Emergency Department Care
Mucocutaneous candidiasis is often encountered and treatment initiated in the emergency department. Systemic infections in patients with risk factors for Candida infection should be admitted to the hospital and cultures taken prior to initiating antimicrobial therapy. [28, 25]
Other treatment of candidiasis
Generally, the echinocandin class of antifungals should be used as the first-line treatment of candidemia (ie, critically ill patients or patients with prior azole treatment). Unfortunately, there are already reports of echinocandin resistance after long-term therapy for candidemia. [29]
Polyenes should not be used to treat patients who have renal failure, and echinocandins and azoles should not be used in patients with severe liver disease because of their respective side effect profiles and pharmacokinetic properties. [30]

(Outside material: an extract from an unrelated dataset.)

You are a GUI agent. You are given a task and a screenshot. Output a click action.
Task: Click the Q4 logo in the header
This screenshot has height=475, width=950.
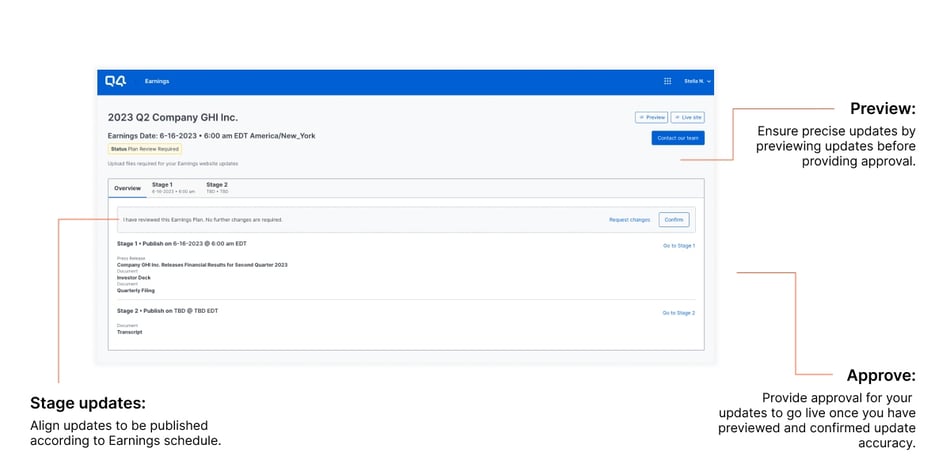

Mucocutaneous infection of the oropharynx typically responds to topical therapy. Nystatin is the least expensive option for oral thrush, but patients frequently complain of its bitter taste. Clotrimazole troches are as effective and less bitter. Proper denture cleansing and care are important measures against oral candidiasis. Systemic therapy is first line for esophageal candidiasis, with fluconazole as the preferred first-line agent.
Intertrigo and diaper rash respond to decreased moisture around the skin. Nystatin powder or cream is used with the addition of a topical steroid for diaper rash.
Uncomplicated vulvovaginal candidiasis treatment includes many options of topical or oral therapy. Recurrent candidal vaginitis requires a prolonged course of oral medication; probiotic Lactobacillus may help in facilitating treatment of this disease. [31]
A 2020 Cochrane Library systematic review and meta-analysis showed, with a moderate certainty, that oral treatment probably improves both short term and long-term cure of vulvovaginal candidiasis when compared to intravaginal therapy. The benefit is significant, but potentially marginal. The data suggested that if short term intravaginal therapy cure rates are 80%, then oral therapy would have a cure rate of 80-85%. If long term intravaginal therapy cure rates are 66%, then oral therapy would have a cure rate of 67-76%. Thus, given the marginal benefit, the authors of this review suggest that medication availability, side effects, cost, and use preference all be considered when deciding on method of therapy. [32]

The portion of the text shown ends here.